Google shares third of its ad revenue with Apple

The high-stakes trial pitting Google against the US Department of Justice started in September

Credit: The Telegraph

In a US court where the tech giant is on trial to defend itself against monopoly claims, new information about how much Google is ready to spend to be the preferred search engine has surfaced, according to BBC’s news report.

According to an expert testifying for Google, the company gives Apple 36 per cent of the advertising money it generates through Apple’s Safari web browser.

The essential issue in the monopoly case is the connection between the two businesses.

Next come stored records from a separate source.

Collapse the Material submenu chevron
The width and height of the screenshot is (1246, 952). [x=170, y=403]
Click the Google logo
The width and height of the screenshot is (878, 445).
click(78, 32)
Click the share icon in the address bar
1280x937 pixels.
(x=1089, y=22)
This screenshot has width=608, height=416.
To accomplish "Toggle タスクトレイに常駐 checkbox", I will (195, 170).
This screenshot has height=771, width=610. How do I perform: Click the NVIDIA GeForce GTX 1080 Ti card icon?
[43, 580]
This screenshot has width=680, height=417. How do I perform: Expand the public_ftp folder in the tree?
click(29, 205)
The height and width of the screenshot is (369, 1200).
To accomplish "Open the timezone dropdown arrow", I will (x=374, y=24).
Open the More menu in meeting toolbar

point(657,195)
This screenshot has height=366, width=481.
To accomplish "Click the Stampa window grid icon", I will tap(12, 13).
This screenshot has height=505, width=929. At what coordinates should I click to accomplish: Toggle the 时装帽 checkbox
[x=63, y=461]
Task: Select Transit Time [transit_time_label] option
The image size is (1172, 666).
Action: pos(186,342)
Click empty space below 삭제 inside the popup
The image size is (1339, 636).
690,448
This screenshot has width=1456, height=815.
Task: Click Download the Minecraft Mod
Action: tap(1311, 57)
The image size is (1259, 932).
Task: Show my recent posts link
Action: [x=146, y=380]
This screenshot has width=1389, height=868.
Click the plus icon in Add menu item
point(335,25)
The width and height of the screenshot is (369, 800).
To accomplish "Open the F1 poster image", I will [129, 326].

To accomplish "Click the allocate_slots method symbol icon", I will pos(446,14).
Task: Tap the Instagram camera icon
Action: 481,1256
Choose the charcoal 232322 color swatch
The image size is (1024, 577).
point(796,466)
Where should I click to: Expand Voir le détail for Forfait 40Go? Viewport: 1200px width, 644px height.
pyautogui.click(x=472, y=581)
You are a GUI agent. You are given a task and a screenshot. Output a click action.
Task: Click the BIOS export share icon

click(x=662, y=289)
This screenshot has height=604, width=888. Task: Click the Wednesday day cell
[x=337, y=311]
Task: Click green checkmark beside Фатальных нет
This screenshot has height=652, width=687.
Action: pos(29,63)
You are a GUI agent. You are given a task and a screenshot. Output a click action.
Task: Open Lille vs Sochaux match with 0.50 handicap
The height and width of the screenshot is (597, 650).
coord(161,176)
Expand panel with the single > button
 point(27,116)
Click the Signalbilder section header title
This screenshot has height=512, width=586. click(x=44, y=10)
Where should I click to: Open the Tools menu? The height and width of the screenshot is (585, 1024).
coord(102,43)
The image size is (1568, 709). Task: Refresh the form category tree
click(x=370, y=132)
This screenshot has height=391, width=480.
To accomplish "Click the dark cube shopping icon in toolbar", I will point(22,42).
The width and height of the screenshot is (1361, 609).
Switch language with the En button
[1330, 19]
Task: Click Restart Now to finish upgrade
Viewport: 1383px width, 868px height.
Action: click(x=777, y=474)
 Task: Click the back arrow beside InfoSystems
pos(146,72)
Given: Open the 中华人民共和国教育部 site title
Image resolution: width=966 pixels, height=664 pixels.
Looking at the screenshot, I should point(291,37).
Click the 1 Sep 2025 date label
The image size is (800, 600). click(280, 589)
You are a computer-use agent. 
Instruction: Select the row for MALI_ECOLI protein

The prosecution claims that their transactions have unlawfully limited competition.

The lead lawyer for Google ‘visibly cringed’ when the specific share of ad revenue sent to Apple was revealed, according to Bloomberg.

Google has maintained that its dominance of online searches is due to having a superior product.

The high-stakes trial pitting Google against the US Department of Justice started in September.

Many of the proceedings have been shielded from public view, to protect trade secrets.

However, some details have been revealed.

Google paid more than $26bn to other companies, including Apple, Samsung and Mozilla, be installed as the default search engine, based on statements heard at the trial.

According to BBC news, analysts on Wall Street have estimated that amounted to more than $18bn for Apple alone.

One of the arguments put forth by Google in its testimony was that the large amounts of money paid by Google and its parent company Alphabet demonstrate the fierce competition in the market.

Kevin Murphy, a professor at the University of Chicago, disclosed the portion of advertising revenue Google sends to Apple from traffic on Safari.

Following a barrage of witnesses, which included Microsoft CEO Satya Nadella and Alphabet CEO Sundar Pichai, the trial is anticipated to conclude in the next few days.

Prosecutors from the US Department of Justice are seeking stiff penalties, including an end to anti-competitive practices.

A ruling against Google could have major implications for the tech industry, even if it falls short of a break-up of the company.

Judge Amit Mehta, who has been overseeing the proceedings, is not expected to rule on the case until early next year, said BBC.